• **DATA TO EXAMINE**
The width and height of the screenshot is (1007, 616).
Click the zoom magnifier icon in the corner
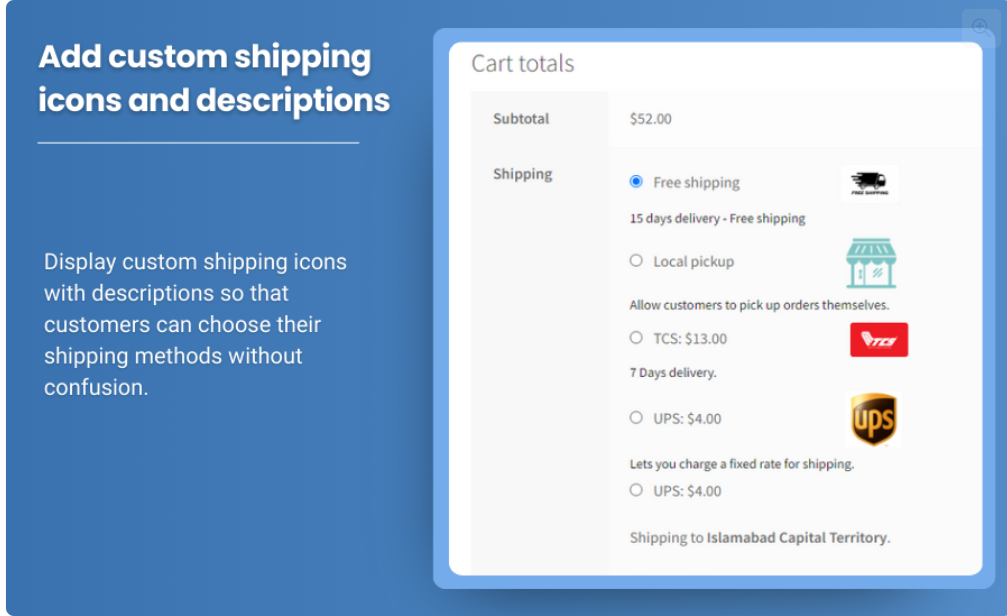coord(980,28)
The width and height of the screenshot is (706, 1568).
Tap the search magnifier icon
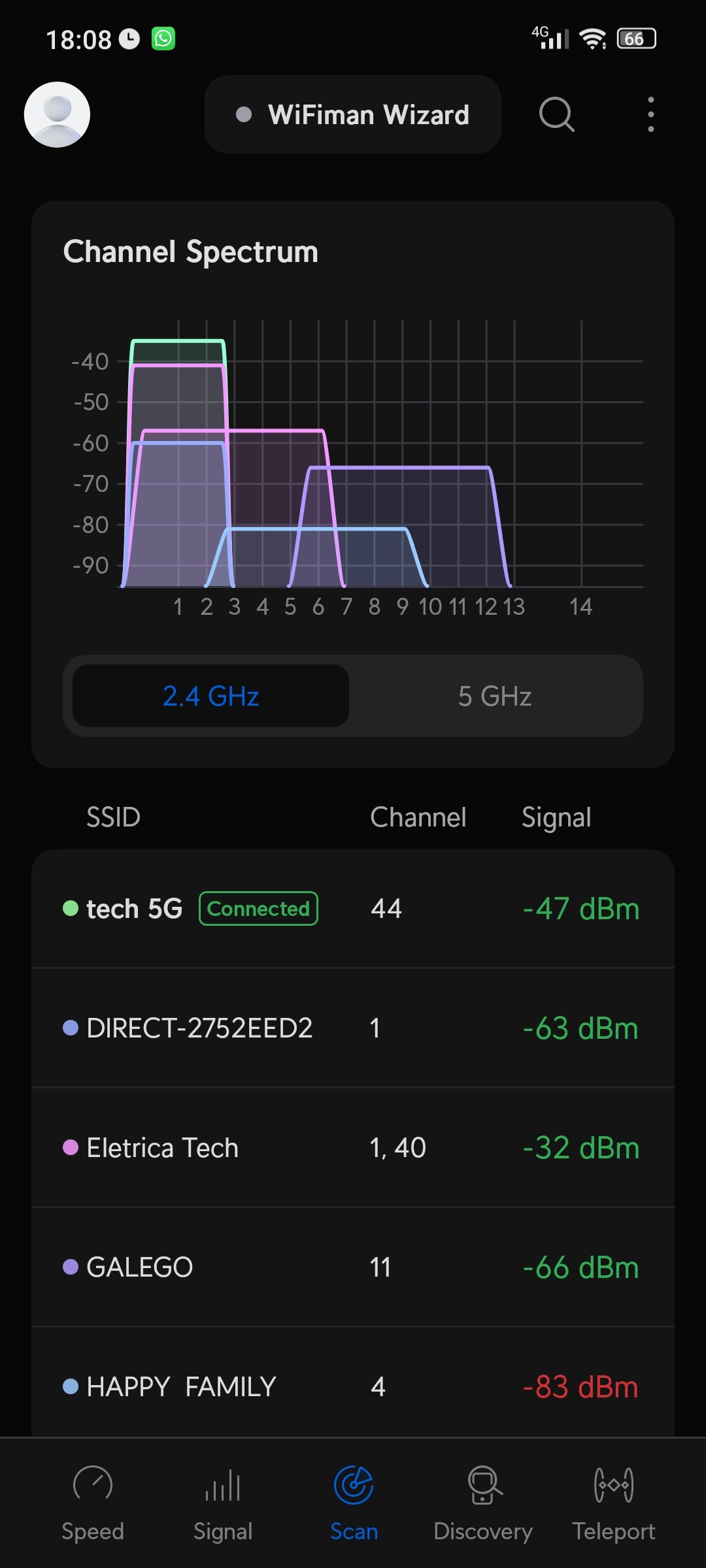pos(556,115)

• **BRIEF**
Transcribe every entry above exactly. Omit all pictures.

• **RESPONSE TO THE EXERCISE**
The width and height of the screenshot is (1007, 616).
Click the zoom magnifier icon in the corner
coord(980,28)
The width and height of the screenshot is (706, 1568).
Tap the search magnifier icon
pos(556,115)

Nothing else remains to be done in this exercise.